Looks like Indian Railways has decided to start using distributed power, AC electric drive, fixed consist for all Rajdhani Expresses, and other significant premium service on the so called Golden Quadrilateral routes, connecting the four major cities of India - New Delhi, Mumbai, Kolkata and Chennai.

https://www.financialexpress.com/in...arat-express-engineless-train-18-icf/1559768/

This is in addition to converting all short/medium distance daytime premium Shatabdi Expresses to distributed power fixed consist sets too.

The plans are also to increase speeds on the key trunk routes to 160kph (100mph) and target a running time of 12 hours for 1300km to 1600km ( ~800 - 1000 mile - think New York - Chicago) journeys, thus making it possible for these overrnight sleeper service trains to operate on a 7pm departure - 7am arrival type schedule, making them much more attractive for business travel. Incidentally the diagonals of the quadrilateral (Delhi - Chennai or Kolkata - Mumbai) won't meet the 12 hour goal, but they can be brought down to 18 hours or so making them similar to the current Rajdhani schedule between Delhi and Kolkata for example.

The equipment will be manufactured at ICF Perambur (near Chennai), and for the year 2019-20, 8 sets are targeted, of which four will be the Sleeper type, sufficient for covnerting two Rajdhani services to the new equipment - most like one Delhi - Mumbai and one Delhi - Kolkata ones.


----------



## railiner (Apr 26, 2019)

Looking forward to my first look at Indian Railways in a little more than a week from today...


----------



## jis (Apr 26, 2019)

railiner said:


> Looking forward to my first look at Indian Railways in a little more than a week from today...

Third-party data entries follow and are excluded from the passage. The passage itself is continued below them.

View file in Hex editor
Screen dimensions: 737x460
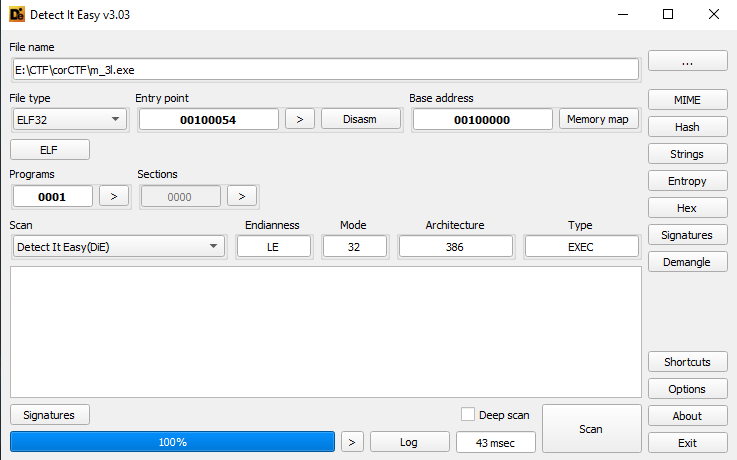(x=687, y=208)
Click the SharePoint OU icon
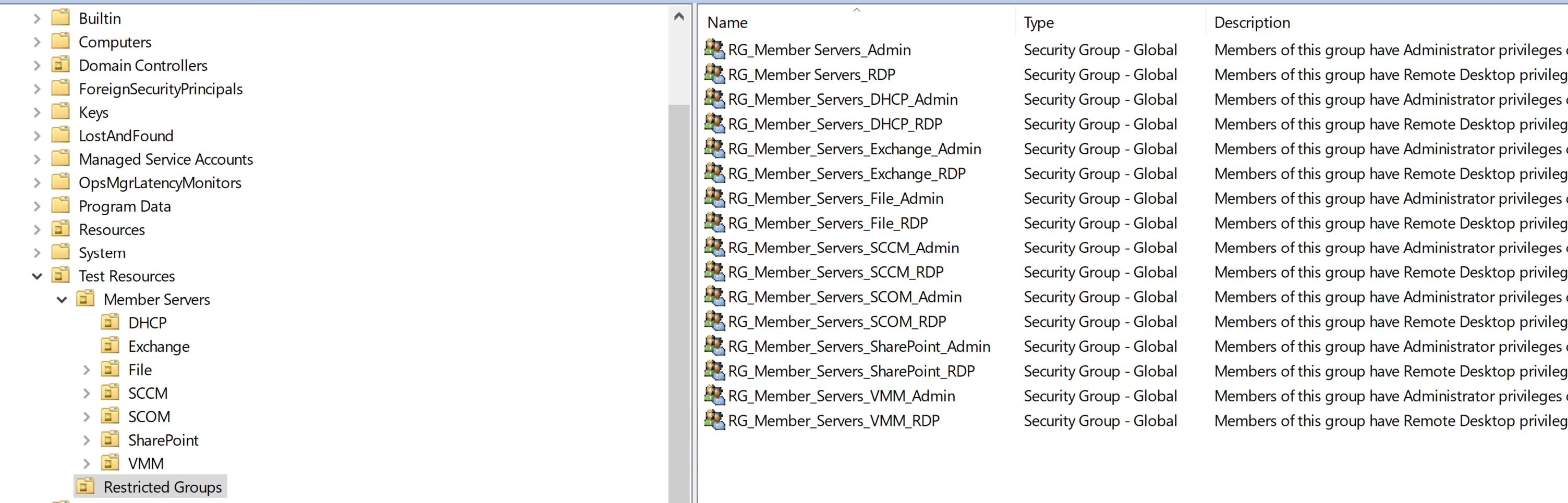The image size is (1568, 503). click(110, 440)
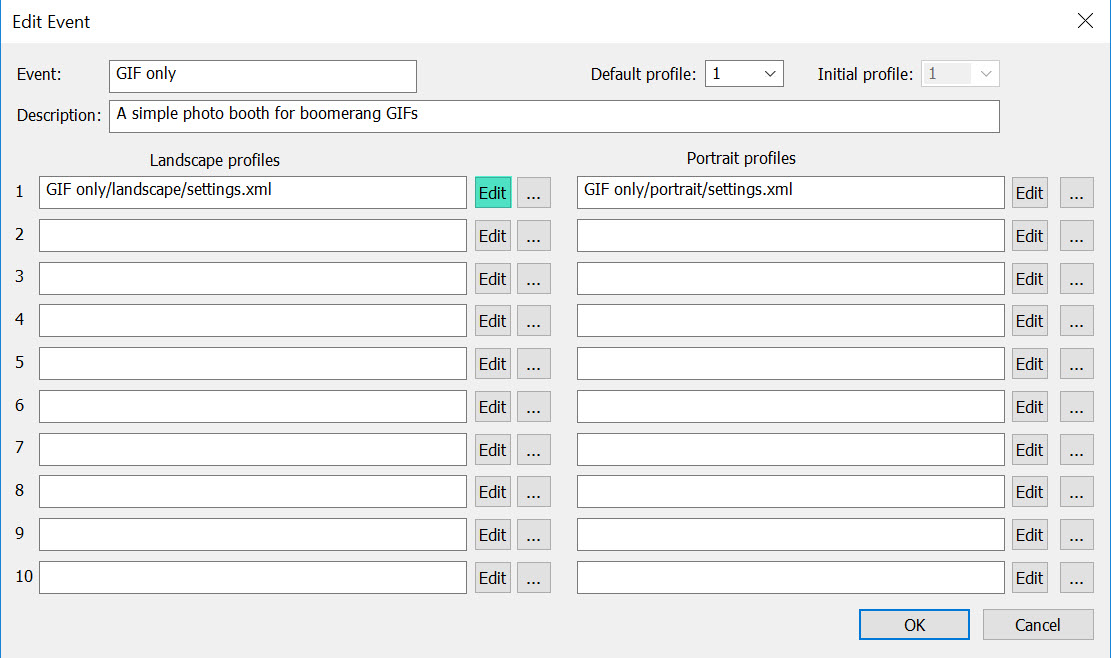
Task: Click Edit for portrait profile 1
Action: tap(1029, 193)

Mumbai Suburban? Or are you planning a longer main line/ld trip?


----------



## railiner (Apr 28, 2019)

Probably just a brief ride on the suburban train. I am intrigued by the width of six seats across, although I did experience that on my brief but thrilling ride on the Shanghai Maglev, on the 10th...


----------



## jis (Apr 28, 2019)

It is only notionally six seats across. In a packed train it is more like eight seats across.


----------



## railiner (May 7, 2019)

Got my first look at Indian Railways today at Mangalore Central. I was on a tour in Cochin yesterday, so missed that...


----------



## railiner (May 7, 2019)

More




There is another, newer station at Mangalore Junction, where thru trains not terminating at Mangalore stop. Unfortunately, I didn’t have time to make my way over there...


----------



## jis (May 7, 2019)

Nice photos! Thought I'd bring a few interesting things, at least for rail buffs, to everyone's attention.

The White engine is a WAP-7 class passenger engine 25kV 50Hz with IGBT AC drive, manufactured by DLW (Diesel Locomotive Works) Varanasi. Its home shed is Royapuram. On IR each shed takes great pride in their engines, and usually the shed name is clearly stated somewhere on the engine.

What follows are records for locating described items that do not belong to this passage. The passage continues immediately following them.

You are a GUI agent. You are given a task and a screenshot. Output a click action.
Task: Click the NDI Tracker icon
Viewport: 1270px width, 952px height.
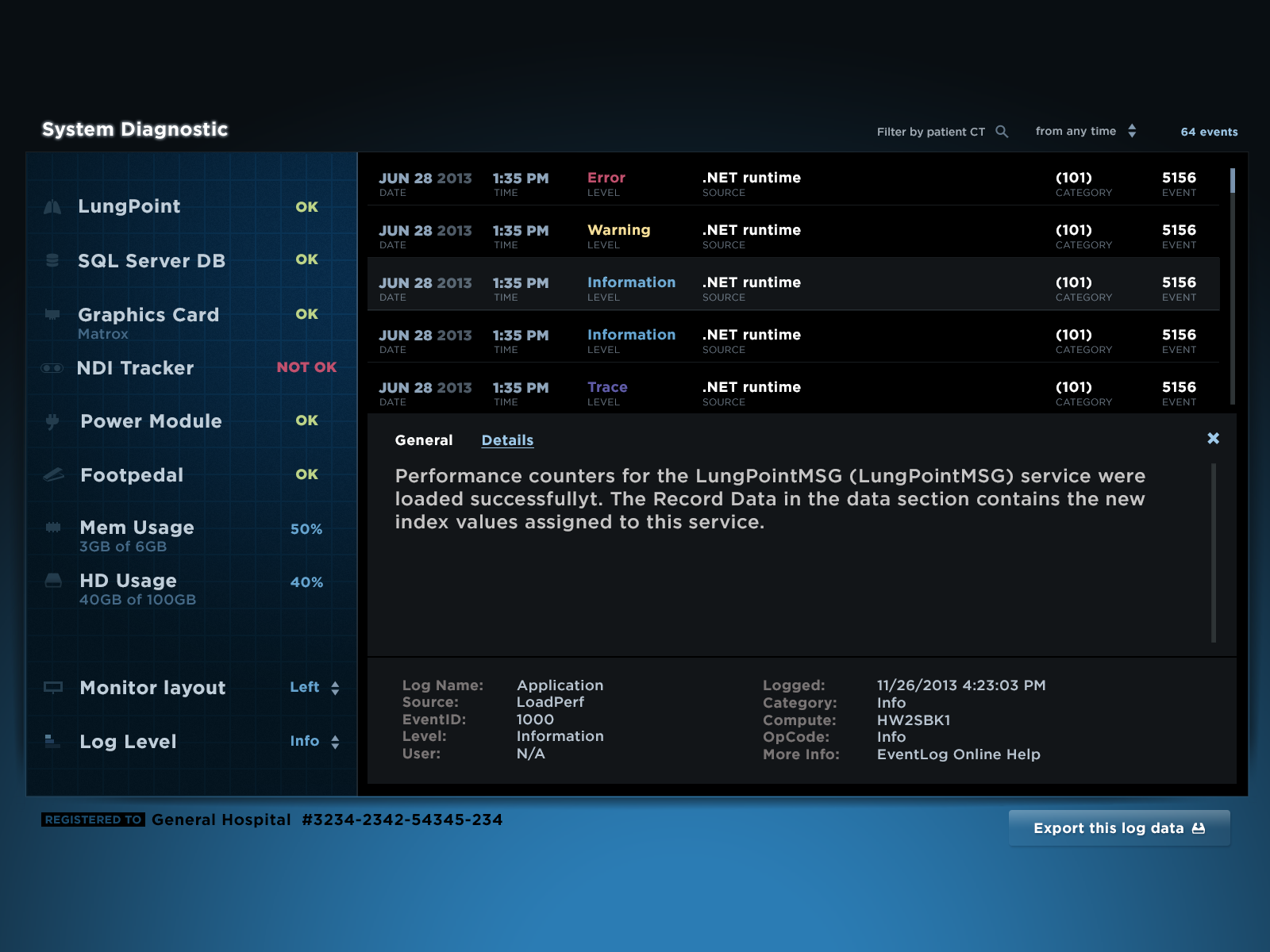tap(51, 367)
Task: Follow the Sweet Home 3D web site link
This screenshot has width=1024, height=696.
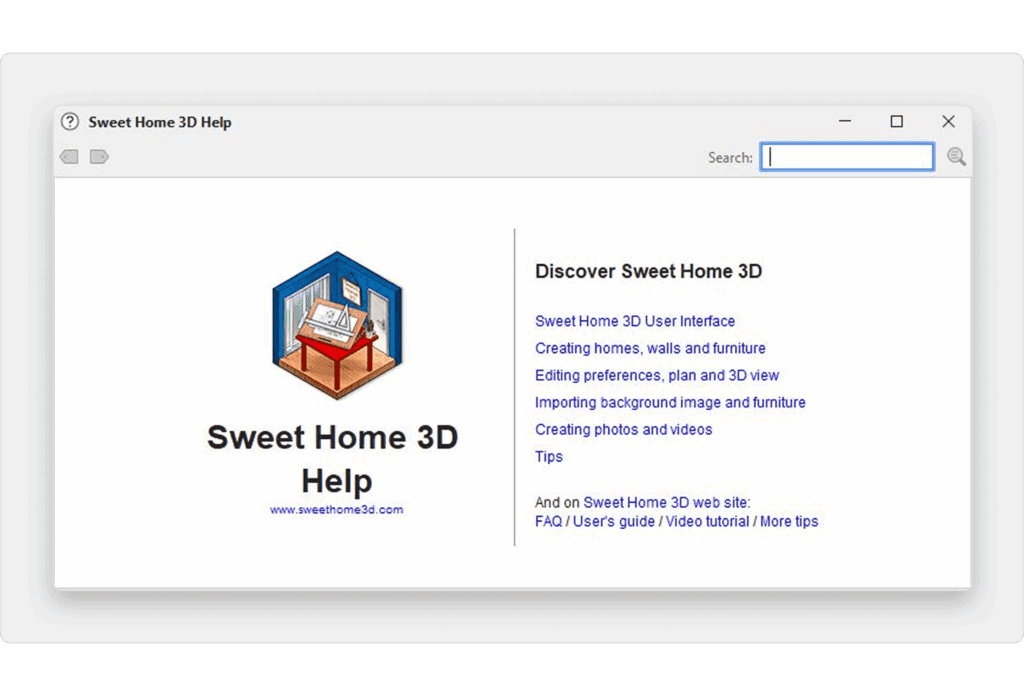Action: click(x=665, y=502)

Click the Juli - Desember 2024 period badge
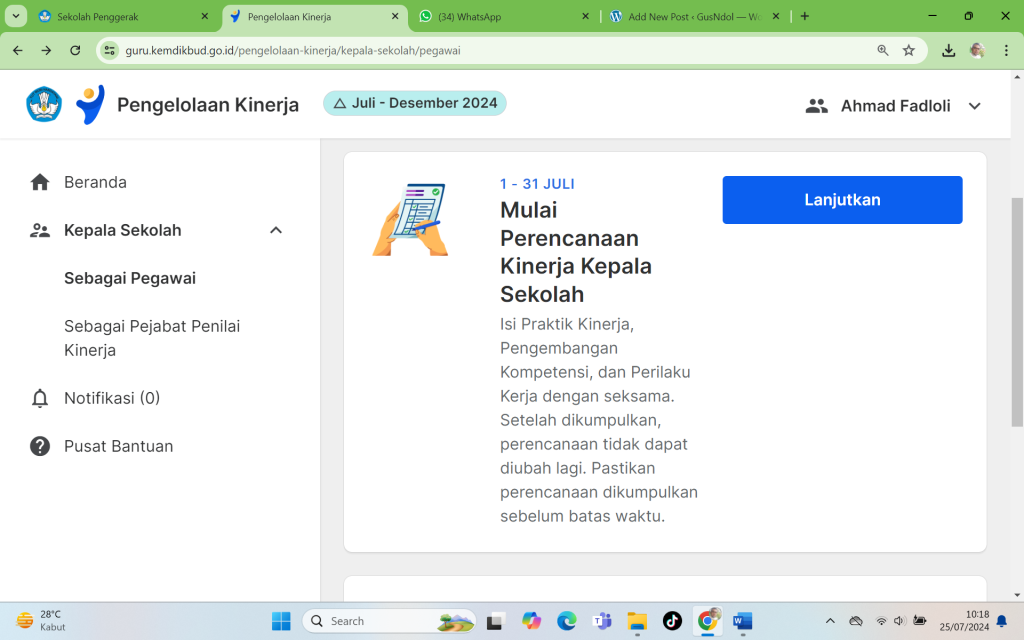click(415, 103)
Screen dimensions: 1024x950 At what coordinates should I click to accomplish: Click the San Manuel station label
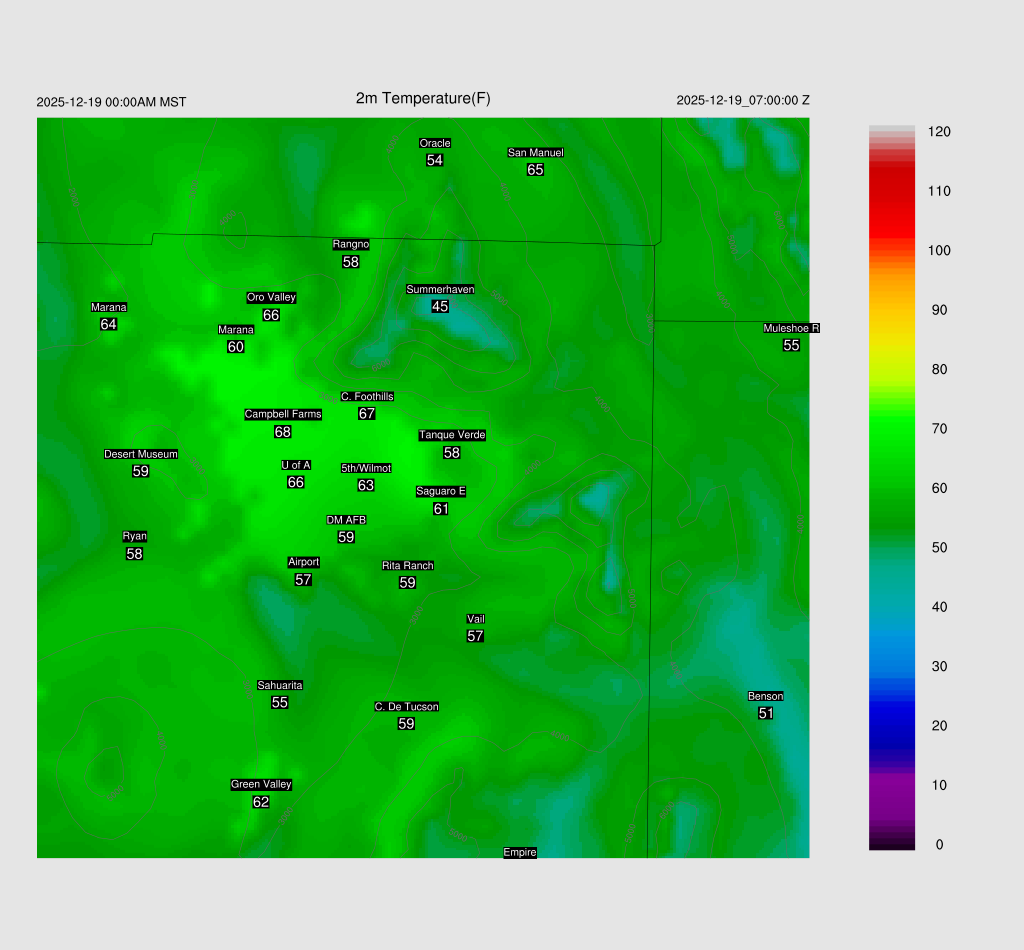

Both the diesels photographed are ALCO derviatives manufactured at DLW, Varanasi. The first, Orange and Cream one appears to be from Ernakulam Shed and one of the Loco Pilots (that is what Engineers are called in India) is a woman.

In the coupling sequence you can clearly see that the train rake (consist) is hook and chain coupler and air brake equipped. IR has various combinations - hook and chain/vacuum brake, hook and chain/ air brake and tightlock center coupler/air brake. The blue rake is of older vintage, derived from a '60s Schlieren (Switzerland) design, manufactured by ICF (Integral Coach Factory) Perambur, near Chennai (Madras).

The Blue diesel in the coupling sequence, is equipped with a transition coupler which can couple onto either of a hook and chain coupler or a tightlock center coupler.

The AC 3-Tier and AC 2-Tier cars are of more modern stock, most likely manufactured by RCF (Rail Coach Factory) Kapurthala (in Punjab), design derived from Link Hoffmann Bausch (LHB) German design, riding on Fiat trucks.

Notice that the LHB cars have yaw dampers whereas the Schlieren cars don't. Actually in addition to these original configurations, there now are LHB frames that ride on the old Schlieren trucks without yaw dampers, that are cheaper and are speed limited to 120kph (75mph). The standard LHB truck is a Fiat truck with yaw dampers, which are more expensive and are cleared for operation upto 160kph (100mph) at present, and capable of being upgraded relatively inexpensively to 200-220kph (125-135mph), when the need arises.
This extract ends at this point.